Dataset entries
>>

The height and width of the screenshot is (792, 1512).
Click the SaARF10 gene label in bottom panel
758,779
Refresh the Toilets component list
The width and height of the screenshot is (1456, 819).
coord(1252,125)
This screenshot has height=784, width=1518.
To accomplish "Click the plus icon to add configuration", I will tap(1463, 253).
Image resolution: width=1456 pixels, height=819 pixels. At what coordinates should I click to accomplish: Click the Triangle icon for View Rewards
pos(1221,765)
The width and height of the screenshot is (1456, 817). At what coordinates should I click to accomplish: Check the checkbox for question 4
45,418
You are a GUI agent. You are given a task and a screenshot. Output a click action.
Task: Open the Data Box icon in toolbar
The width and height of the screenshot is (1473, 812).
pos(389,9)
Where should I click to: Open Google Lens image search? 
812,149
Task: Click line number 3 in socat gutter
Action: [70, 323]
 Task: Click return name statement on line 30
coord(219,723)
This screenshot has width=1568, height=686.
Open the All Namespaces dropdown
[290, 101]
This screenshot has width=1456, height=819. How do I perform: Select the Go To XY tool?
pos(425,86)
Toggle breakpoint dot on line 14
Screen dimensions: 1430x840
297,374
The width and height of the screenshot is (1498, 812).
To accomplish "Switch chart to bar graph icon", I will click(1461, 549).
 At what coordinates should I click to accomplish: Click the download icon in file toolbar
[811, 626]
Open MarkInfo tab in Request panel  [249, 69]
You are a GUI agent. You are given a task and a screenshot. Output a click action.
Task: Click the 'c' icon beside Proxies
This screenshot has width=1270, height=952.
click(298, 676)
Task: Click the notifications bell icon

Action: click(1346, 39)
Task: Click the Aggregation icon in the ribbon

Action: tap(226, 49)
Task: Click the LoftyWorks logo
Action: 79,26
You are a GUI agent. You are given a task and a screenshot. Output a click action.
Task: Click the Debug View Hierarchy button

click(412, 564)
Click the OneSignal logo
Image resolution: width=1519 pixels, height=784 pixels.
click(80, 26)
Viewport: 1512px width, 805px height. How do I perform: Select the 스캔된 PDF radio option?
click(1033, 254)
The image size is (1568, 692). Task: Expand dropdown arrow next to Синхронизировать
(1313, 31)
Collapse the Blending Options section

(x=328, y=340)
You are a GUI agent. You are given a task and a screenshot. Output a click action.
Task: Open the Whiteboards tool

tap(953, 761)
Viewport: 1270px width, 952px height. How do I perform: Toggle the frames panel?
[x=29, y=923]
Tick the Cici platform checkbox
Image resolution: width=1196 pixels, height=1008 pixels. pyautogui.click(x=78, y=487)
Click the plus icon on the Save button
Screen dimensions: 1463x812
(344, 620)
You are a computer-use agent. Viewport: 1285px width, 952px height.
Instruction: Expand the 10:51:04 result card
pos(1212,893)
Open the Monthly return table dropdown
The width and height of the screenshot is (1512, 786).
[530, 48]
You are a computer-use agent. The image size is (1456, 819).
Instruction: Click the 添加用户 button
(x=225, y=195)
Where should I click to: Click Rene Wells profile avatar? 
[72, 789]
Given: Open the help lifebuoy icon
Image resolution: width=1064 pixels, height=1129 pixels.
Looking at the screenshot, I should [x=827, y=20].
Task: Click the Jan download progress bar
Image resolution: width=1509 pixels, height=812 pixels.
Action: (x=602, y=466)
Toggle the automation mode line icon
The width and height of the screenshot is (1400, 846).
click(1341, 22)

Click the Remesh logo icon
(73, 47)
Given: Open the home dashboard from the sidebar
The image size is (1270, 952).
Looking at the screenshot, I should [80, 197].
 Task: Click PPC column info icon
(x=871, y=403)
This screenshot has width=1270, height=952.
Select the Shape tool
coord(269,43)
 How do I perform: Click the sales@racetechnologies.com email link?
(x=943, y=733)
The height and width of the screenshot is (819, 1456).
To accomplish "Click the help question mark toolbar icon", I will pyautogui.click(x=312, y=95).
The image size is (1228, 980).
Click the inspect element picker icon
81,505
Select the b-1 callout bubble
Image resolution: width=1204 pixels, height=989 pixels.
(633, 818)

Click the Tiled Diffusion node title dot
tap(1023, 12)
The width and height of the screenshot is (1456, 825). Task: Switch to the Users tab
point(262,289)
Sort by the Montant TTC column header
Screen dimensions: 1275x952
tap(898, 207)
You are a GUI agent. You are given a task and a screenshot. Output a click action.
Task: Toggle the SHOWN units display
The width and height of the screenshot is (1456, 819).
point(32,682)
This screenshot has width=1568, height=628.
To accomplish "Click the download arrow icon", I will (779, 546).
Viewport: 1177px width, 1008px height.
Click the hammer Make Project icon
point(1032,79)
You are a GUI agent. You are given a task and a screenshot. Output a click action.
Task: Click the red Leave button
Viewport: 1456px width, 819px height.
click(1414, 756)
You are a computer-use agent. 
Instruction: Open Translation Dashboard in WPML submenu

<<

Would you retype all of the lines shown above, exactly as given?

[Output for this task]:
The height and width of the screenshot is (792, 1512).
Click the SaARF10 gene label in bottom panel
758,779
Refresh the Toilets component list
The width and height of the screenshot is (1456, 819).
coord(1252,125)
This screenshot has height=784, width=1518.
To accomplish "Click the plus icon to add configuration", I will tap(1463, 253).
Image resolution: width=1456 pixels, height=819 pixels. At what coordinates should I click to accomplish: Click the Triangle icon for View Rewards
pos(1221,765)
The width and height of the screenshot is (1456, 817). At what coordinates should I click to accomplish: Check the checkbox for question 4
45,418
You are a GUI agent. You are given a task and a screenshot. Output a click action.
Task: Open the Data Box icon in toolbar
The width and height of the screenshot is (1473, 812).
pos(389,9)
Where should I click to: Open Google Lens image search? 
812,149
Task: Click line number 3 in socat gutter
Action: [70, 323]
 Task: Click return name statement on line 30
coord(219,723)
This screenshot has width=1568, height=686.
Open the All Namespaces dropdown
[290, 101]
This screenshot has width=1456, height=819. How do I perform: Select the Go To XY tool?
pos(425,86)
Toggle breakpoint dot on line 14
Screen dimensions: 1430x840
297,374
The width and height of the screenshot is (1498, 812).
To accomplish "Switch chart to bar graph icon", I will click(1461, 549).
 At what coordinates should I click to accomplish: Click the download icon in file toolbar
[811, 626]
Open MarkInfo tab in Request panel  [249, 69]
You are a GUI agent. You are given a task and a screenshot. Output a click action.
Task: Click the 'c' icon beside Proxies
This screenshot has width=1270, height=952.
click(298, 676)
Task: Click the notifications bell icon

Action: click(1346, 39)
Task: Click the Aggregation icon in the ribbon

Action: tap(226, 49)
Task: Click the LoftyWorks logo
Action: 79,26
You are a GUI agent. You are given a task and a screenshot. Output a click action.
Task: Click the Debug View Hierarchy button

click(412, 564)
Click the OneSignal logo
Image resolution: width=1519 pixels, height=784 pixels.
click(80, 26)
Viewport: 1512px width, 805px height. How do I perform: Select the 스캔된 PDF radio option?
click(1033, 254)
The image size is (1568, 692). Task: Expand dropdown arrow next to Синхронизировать
(1313, 31)
Collapse the Blending Options section

(x=328, y=340)
You are a GUI agent. You are given a task and a screenshot. Output a click action.
Task: Open the Whiteboards tool

tap(953, 761)
Viewport: 1270px width, 952px height. How do I perform: Toggle the frames panel?
[x=29, y=923]
Tick the Cici platform checkbox
Image resolution: width=1196 pixels, height=1008 pixels. pyautogui.click(x=78, y=487)
Click the plus icon on the Save button
Screen dimensions: 1463x812
(344, 620)
You are a computer-use agent. Viewport: 1285px width, 952px height.
Instruction: Expand the 10:51:04 result card
pos(1212,893)
Open the Monthly return table dropdown
The width and height of the screenshot is (1512, 786).
[530, 48]
You are a computer-use agent. The image size is (1456, 819).
Instruction: Click the 添加用户 button
(x=225, y=195)
Where should I click to: Click Rene Wells profile avatar? 
[72, 789]
Given: Open the help lifebuoy icon
Image resolution: width=1064 pixels, height=1129 pixels.
Looking at the screenshot, I should [x=827, y=20].
Task: Click the Jan download progress bar
Image resolution: width=1509 pixels, height=812 pixels.
Action: (x=602, y=466)
Toggle the automation mode line icon
The width and height of the screenshot is (1400, 846).
click(1341, 22)

Click the Remesh logo icon
(73, 47)
Given: Open the home dashboard from the sidebar
The image size is (1270, 952).
Looking at the screenshot, I should [80, 197].
 Task: Click PPC column info icon
(x=871, y=403)
This screenshot has width=1270, height=952.
Select the Shape tool
coord(269,43)
 How do I perform: Click the sales@racetechnologies.com email link?
(x=943, y=733)
The height and width of the screenshot is (819, 1456).
To accomplish "Click the help question mark toolbar icon", I will pyautogui.click(x=312, y=95).
The image size is (1228, 980).
Click the inspect element picker icon
81,505
Select the b-1 callout bubble
Image resolution: width=1204 pixels, height=989 pixels.
(633, 818)

Click the Tiled Diffusion node title dot
tap(1023, 12)
The width and height of the screenshot is (1456, 825). Task: Switch to the Users tab
point(262,289)
Sort by the Montant TTC column header
Screen dimensions: 1275x952
tap(898, 207)
You are a GUI agent. You are given a task and a screenshot. Output a click action.
Task: Toggle the SHOWN units display
The width and height of the screenshot is (1456, 819).
point(32,682)
This screenshot has width=1568, height=628.
To accomplish "Click the download arrow icon", I will (779, 546).
Viewport: 1177px width, 1008px height.
Click the hammer Make Project icon
point(1032,79)
You are a GUI agent. You are given a task and a screenshot. Output a click action.
Task: Click the red Leave button
Viewport: 1456px width, 819px height.
click(1414, 756)
You are a computer-use agent. 
Instruction: Open Translation Dashboard in WPML submenu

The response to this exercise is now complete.